3. Under the Goals tab, select the optimizer by selecting Multi-Objective Genetic Algorithm (Random Search) from the Optimizer drop-down list.

4. Optionally click Setup to open the Optimizer Options dialog box.
   
   

• Number of Initial Samples – Initial number of samples to use. This number must be greater than the number of enabled input parameters. The minimum recommended number of initial samples is 10 times the number of enabled input parameters. The larger the initial sample set, the better your chances of finding the input parameter space that contains the best solutions.

The number of enabled input parameters is also the minimum number of samples required to generate the Sensitivities chart. You can enter a minimum of 2 and a maximum of 10000. The default is 100.

If you switch from the Screening method to the MOGA method, MOGA generates a new sample set. For the sake of consistency, enter the same number of initial samples as you used for the Screening method.

• Number of Samples Per Iteration – Number of samples to iterate and update with each iteration. This number must be greater than the number of enabled input parameters but less than or equal to the number of initial samples. The default is for a Direct Optimization system.

You can enter a minimum of 2 and a maximum of 10000.

• Maximum Allowable Pareto Percentage – Convergence criterion. Percentage value that represents the ratio of the number of desired Pareto points to the number of samples per iteration. When this percentage is reached, the optimization converges. For example, a value of 70 with Number of Samples Per Iteration set to 200 means that the optimization should stop once the resulting front of the MOGA optimization contains at least 140 points. Of course, the optimization stops before that if the maximum number of iterations is reached.
  
  If the Maximum Allowable Pareto Percentage is too low (below 30), the process can converge prematurely.
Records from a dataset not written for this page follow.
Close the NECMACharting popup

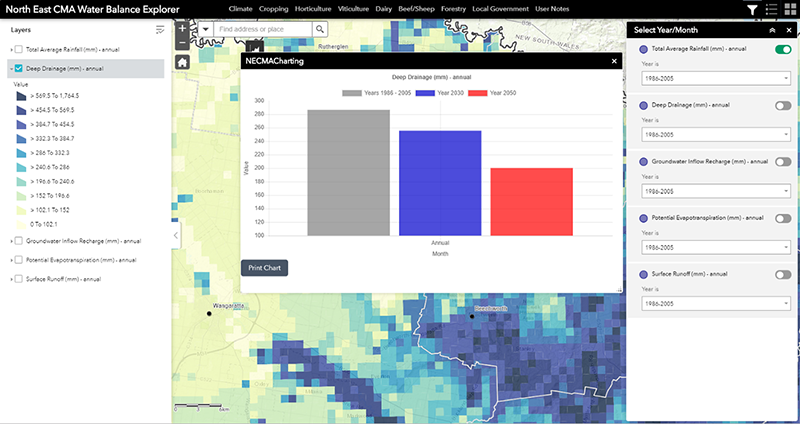point(614,61)
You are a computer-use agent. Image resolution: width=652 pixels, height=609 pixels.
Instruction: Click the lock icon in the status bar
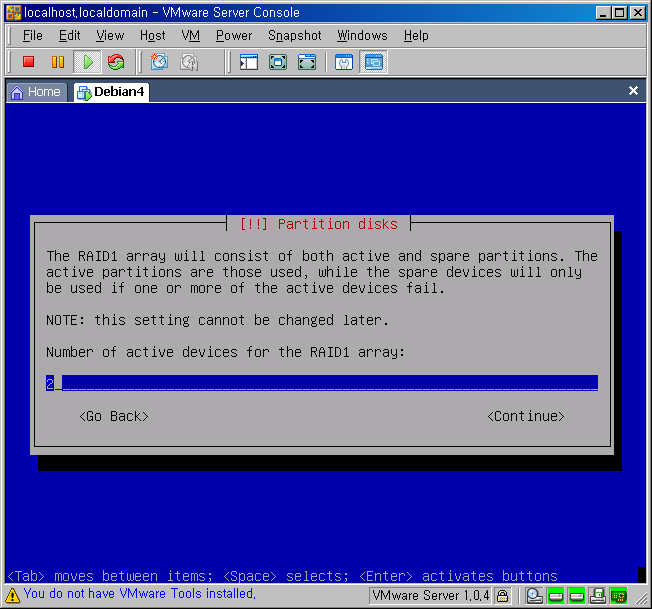[503, 596]
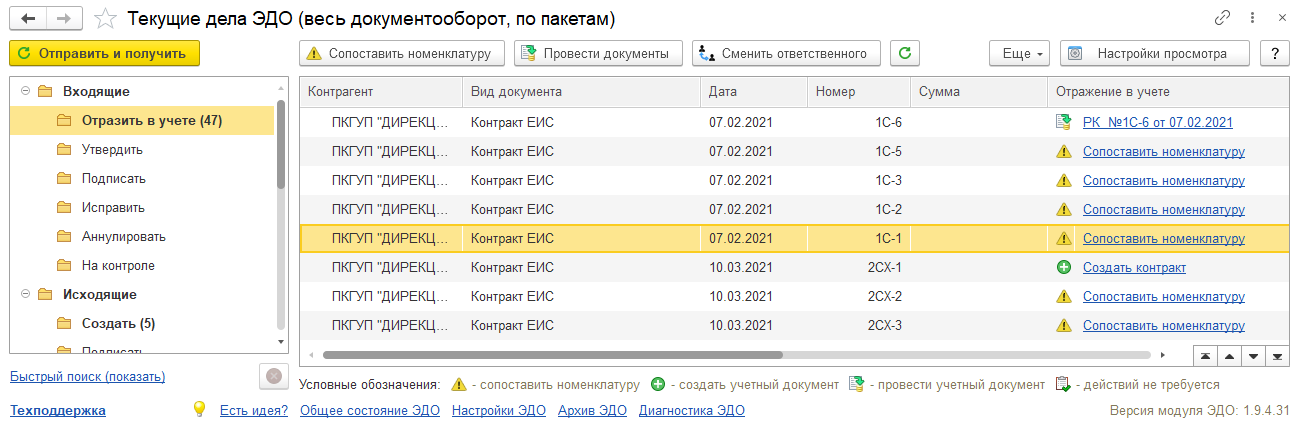This screenshot has height=429, width=1305.
Task: Open the Еще dropdown menu
Action: click(1018, 53)
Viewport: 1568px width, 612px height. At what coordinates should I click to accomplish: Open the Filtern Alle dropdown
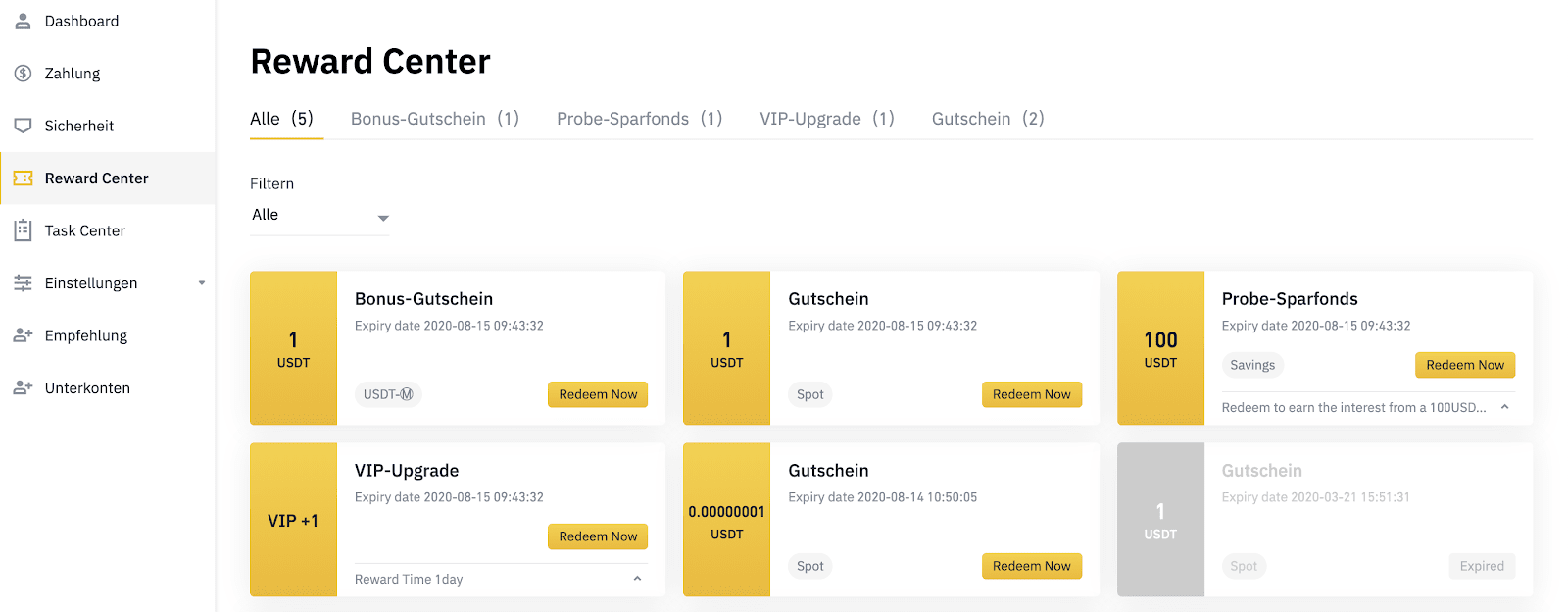pyautogui.click(x=319, y=216)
If the value is too high (above 80), the process can converge slowly. The value of this property depends on the number of parameters and the nature of the design space itself. The default is 70. Using a value between 55 and 75 works best for most problems. For more information, see Convergence Criteria in MOGA-Based Multi-Objective Optimization.
• Convergence Stability Percentage – Convergence criterion. Percentage value that represents the stability of the population based on its mean and standard deviation. This criterion lets you minimize the number of iterations performed while still reaching the desired level of stability. When the specified percentage is reached, the optimization is converged. The default percentage is 2. To not take the convergence stability into account, set to 0. For more information, see Convergence Criteria in MOGA-Based Multi-Objective Optimization.
• Maximum Number of Iterations – Stop criterion. Maximum number of iterations that the algorithm is to execute. If this number is reached without the optimization having reached convergence, iterations stop. This also provides an idea of the maximum possible number of function evaluations needed for the full cycle, as well as the maximum possible time it can take to run the optimization. For example, the absolute maximum number of evaluations is given by:
  
  Number of Initial Samples + Number of Samples Per Iteration * (Maximum Number of Iterations - 1)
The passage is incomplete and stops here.